Stored data entries:
______
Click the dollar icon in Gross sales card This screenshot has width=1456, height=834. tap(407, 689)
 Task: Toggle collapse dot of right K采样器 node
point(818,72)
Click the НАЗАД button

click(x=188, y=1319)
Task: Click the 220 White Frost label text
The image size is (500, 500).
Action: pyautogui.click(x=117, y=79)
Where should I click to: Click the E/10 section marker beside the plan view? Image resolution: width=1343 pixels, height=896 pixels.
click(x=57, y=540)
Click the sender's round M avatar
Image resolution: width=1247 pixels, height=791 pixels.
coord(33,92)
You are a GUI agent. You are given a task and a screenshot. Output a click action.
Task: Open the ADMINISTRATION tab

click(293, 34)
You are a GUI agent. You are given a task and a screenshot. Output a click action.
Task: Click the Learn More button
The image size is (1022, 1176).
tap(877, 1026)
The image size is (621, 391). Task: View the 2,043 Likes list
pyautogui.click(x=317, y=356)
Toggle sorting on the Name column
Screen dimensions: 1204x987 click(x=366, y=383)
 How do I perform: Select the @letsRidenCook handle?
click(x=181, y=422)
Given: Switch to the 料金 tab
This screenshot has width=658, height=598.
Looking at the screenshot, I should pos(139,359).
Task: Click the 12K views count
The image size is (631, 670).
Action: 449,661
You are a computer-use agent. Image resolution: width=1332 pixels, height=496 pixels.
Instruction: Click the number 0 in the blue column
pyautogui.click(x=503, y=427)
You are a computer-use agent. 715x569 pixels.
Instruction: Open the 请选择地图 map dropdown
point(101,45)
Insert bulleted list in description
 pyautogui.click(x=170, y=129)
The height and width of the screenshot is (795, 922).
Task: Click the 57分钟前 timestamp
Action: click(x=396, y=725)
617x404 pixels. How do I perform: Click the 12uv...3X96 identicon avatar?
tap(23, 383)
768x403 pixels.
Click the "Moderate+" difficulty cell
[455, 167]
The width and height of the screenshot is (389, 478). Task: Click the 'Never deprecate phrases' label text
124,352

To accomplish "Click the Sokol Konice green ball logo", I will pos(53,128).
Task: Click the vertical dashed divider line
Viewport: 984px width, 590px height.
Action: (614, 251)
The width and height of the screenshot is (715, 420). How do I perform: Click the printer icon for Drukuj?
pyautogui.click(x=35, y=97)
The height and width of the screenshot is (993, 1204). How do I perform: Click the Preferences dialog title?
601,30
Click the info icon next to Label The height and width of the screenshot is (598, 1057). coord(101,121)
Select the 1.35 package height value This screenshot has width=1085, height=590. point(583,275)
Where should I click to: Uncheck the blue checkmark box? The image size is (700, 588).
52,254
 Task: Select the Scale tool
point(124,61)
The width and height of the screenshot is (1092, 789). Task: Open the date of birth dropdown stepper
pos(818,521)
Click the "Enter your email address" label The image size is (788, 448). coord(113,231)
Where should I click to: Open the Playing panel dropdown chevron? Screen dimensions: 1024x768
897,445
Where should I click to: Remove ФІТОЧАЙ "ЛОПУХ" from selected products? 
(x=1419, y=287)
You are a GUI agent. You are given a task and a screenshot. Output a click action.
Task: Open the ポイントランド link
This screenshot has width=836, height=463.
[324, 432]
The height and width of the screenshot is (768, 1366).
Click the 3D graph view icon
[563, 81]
______
| Exercise description |
Repeat the data verbatim, line after line, leaving nothing out.

| Solution to this exercise |
Click the dollar icon in Gross sales card This screenshot has width=1456, height=834. tap(407, 689)
 Task: Toggle collapse dot of right K采样器 node
point(818,72)
Click the НАЗАД button

click(x=188, y=1319)
Task: Click the 220 White Frost label text
The image size is (500, 500).
Action: pyautogui.click(x=117, y=79)
Where should I click to: Click the E/10 section marker beside the plan view? Image resolution: width=1343 pixels, height=896 pixels.
click(x=57, y=540)
Click the sender's round M avatar
Image resolution: width=1247 pixels, height=791 pixels.
coord(33,92)
You are a GUI agent. You are given a task and a screenshot. Output a click action.
Task: Open the ADMINISTRATION tab

click(293, 34)
You are a GUI agent. You are given a task and a screenshot. Output a click action.
Task: Click the Learn More button
The image size is (1022, 1176).
tap(877, 1026)
The image size is (621, 391). Task: View the 2,043 Likes list
pyautogui.click(x=317, y=356)
Toggle sorting on the Name column
Screen dimensions: 1204x987 click(x=366, y=383)
 How do I perform: Select the @letsRidenCook handle?
click(x=181, y=422)
Given: Switch to the 料金 tab
This screenshot has width=658, height=598.
Looking at the screenshot, I should pos(139,359).
Task: Click the 12K views count
The image size is (631, 670).
Action: 449,661
You are a computer-use agent. Image resolution: width=1332 pixels, height=496 pixels.
Instruction: Click the number 0 in the blue column
pyautogui.click(x=503, y=427)
You are a computer-use agent. 715x569 pixels.
Instruction: Open the 请选择地图 map dropdown
point(101,45)
Insert bulleted list in description
 pyautogui.click(x=170, y=129)
The height and width of the screenshot is (795, 922).
Task: Click the 57分钟前 timestamp
Action: click(x=396, y=725)
617x404 pixels. How do I perform: Click the 12uv...3X96 identicon avatar?
tap(23, 383)
768x403 pixels.
Click the "Moderate+" difficulty cell
[455, 167]
The width and height of the screenshot is (389, 478). Task: Click the 'Never deprecate phrases' label text
124,352

To accomplish "Click the Sokol Konice green ball logo", I will pos(53,128).
Task: Click the vertical dashed divider line
Viewport: 984px width, 590px height.
Action: (614, 251)
The width and height of the screenshot is (715, 420). How do I perform: Click the printer icon for Drukuj?
pyautogui.click(x=35, y=97)
The height and width of the screenshot is (993, 1204). How do I perform: Click the Preferences dialog title?
601,30
Click the info icon next to Label The height and width of the screenshot is (598, 1057). coord(101,121)
Select the 1.35 package height value This screenshot has width=1085, height=590. point(583,275)
Where should I click to: Uncheck the blue checkmark box? The image size is (700, 588).
52,254
 Task: Select the Scale tool
point(124,61)
The width and height of the screenshot is (1092, 789). Task: Open the date of birth dropdown stepper
pos(818,521)
Click the "Enter your email address" label The image size is (788, 448). coord(113,231)
Where should I click to: Open the Playing panel dropdown chevron? Screen dimensions: 1024x768
897,445
Where should I click to: Remove ФІТОЧАЙ "ЛОПУХ" from selected products? 
(x=1419, y=287)
You are a GUI agent. You are given a task and a screenshot. Output a click action.
Task: Open the ポイントランド link
This screenshot has width=836, height=463.
[324, 432]
The height and width of the screenshot is (768, 1366).
Click the 3D graph view icon
[563, 81]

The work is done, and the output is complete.